What to produce =
Below is a listing. Quote from it, exactly, the lines from the one containing "Delete the Ranking" down to the one containing "You are a computer-use agent. The width", both ends included, and nothing else.

Data for this exercise =
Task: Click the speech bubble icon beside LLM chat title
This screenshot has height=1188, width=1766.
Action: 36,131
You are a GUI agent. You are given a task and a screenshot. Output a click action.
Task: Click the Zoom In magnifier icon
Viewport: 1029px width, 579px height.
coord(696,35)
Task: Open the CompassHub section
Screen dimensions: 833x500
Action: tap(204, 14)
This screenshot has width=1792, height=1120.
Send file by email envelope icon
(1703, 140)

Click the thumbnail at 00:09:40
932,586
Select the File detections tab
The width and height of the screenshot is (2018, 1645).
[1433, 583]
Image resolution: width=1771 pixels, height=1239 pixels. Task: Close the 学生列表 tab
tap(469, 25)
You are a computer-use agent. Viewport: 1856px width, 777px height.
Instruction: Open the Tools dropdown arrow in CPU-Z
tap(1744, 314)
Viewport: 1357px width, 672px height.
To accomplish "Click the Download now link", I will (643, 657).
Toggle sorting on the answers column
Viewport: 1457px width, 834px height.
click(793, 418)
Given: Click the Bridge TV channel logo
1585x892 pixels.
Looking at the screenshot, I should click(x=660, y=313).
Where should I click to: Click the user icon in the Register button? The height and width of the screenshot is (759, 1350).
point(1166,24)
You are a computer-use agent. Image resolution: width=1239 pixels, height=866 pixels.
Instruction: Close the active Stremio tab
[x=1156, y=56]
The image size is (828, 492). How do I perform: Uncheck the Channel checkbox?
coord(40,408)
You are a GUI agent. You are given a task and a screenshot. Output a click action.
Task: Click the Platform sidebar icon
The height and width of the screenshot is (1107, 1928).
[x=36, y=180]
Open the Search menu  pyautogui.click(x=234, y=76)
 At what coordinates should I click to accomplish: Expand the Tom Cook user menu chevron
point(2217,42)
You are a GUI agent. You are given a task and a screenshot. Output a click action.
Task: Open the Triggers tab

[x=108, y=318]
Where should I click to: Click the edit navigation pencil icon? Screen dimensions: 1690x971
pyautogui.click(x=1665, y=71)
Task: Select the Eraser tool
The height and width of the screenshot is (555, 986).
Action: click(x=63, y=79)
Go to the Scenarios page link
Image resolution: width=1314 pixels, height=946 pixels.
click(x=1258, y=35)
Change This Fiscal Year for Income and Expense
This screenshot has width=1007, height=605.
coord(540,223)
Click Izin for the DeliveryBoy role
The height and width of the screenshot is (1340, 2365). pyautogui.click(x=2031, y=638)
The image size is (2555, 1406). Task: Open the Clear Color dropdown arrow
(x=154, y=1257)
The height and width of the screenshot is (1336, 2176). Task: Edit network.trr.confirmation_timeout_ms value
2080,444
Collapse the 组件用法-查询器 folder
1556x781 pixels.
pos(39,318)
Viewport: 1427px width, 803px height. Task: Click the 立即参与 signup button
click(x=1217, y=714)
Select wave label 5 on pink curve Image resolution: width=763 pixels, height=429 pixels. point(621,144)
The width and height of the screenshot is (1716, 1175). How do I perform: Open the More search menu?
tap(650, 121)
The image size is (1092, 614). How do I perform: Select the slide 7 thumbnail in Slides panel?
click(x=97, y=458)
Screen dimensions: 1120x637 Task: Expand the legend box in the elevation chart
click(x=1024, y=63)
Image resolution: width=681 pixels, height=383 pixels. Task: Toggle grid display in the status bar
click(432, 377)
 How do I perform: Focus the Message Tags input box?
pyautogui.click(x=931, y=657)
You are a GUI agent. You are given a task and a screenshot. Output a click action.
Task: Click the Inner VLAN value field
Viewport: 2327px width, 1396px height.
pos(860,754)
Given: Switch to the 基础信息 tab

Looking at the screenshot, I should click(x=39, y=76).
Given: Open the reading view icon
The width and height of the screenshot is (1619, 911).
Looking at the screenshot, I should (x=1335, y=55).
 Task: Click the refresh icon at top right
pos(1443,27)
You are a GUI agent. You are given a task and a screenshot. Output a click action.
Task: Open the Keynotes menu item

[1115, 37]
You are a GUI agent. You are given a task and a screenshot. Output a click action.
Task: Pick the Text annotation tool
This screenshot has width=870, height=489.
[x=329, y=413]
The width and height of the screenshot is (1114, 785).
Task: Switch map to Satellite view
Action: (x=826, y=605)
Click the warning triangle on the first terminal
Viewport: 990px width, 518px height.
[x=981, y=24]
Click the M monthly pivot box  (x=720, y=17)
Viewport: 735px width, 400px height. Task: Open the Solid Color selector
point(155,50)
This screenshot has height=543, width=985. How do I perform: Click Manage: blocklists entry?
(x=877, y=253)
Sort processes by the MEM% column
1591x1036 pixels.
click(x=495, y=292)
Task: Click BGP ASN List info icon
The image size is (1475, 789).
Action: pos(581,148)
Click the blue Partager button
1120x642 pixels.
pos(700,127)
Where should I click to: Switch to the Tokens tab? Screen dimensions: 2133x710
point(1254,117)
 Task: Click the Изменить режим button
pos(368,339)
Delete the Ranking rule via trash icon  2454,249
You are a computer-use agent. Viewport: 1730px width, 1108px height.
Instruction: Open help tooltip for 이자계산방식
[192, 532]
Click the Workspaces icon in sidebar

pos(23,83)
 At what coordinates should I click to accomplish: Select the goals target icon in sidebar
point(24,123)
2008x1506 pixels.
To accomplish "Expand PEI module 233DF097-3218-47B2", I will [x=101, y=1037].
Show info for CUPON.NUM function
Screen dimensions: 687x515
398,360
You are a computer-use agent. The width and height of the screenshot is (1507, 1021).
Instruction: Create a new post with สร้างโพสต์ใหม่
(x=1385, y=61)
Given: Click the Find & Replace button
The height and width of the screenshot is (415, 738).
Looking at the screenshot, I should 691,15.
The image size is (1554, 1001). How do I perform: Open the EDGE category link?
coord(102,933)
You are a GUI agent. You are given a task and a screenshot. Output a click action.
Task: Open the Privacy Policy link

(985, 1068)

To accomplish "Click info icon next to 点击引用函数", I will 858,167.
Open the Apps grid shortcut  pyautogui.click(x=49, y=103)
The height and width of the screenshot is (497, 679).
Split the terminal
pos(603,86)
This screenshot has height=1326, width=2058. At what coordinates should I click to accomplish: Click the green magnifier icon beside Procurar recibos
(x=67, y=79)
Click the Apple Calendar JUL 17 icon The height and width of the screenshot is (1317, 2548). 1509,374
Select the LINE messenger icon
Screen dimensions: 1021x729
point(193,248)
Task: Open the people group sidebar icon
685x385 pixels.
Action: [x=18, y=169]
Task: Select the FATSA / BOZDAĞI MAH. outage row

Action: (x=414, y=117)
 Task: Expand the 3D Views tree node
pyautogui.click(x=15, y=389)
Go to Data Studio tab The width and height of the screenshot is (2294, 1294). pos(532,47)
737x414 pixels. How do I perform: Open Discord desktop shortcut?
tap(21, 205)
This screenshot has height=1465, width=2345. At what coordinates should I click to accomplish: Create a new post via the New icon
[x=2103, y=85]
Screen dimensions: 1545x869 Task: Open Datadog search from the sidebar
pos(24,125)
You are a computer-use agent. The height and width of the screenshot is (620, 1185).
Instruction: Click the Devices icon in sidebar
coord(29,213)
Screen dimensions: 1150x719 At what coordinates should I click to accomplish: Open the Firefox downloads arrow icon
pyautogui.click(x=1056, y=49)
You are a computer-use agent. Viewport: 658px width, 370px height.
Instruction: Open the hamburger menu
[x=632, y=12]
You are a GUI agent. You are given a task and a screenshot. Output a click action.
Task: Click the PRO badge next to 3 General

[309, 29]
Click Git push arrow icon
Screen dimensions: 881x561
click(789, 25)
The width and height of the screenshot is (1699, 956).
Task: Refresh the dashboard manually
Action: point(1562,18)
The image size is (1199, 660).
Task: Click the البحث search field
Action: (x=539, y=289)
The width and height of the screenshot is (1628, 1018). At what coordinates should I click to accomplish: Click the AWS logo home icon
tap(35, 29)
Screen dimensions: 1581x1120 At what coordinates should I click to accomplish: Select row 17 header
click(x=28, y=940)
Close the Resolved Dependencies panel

Exercise output =
Delete the Ranking rule via trash icon  2454,249
You are a computer-use agent. Viewport: 1730px width, 1108px height.
Instruction: Open help tooltip for 이자계산방식
[192, 532]
Click the Workspaces icon in sidebar

pos(23,83)
 At what coordinates should I click to accomplish: Select the goals target icon in sidebar
point(24,123)
2008x1506 pixels.
To accomplish "Expand PEI module 233DF097-3218-47B2", I will [x=101, y=1037].
Show info for CUPON.NUM function
Screen dimensions: 687x515
398,360
You are a computer-use agent. The width and height of the screenshot is (1507, 1021).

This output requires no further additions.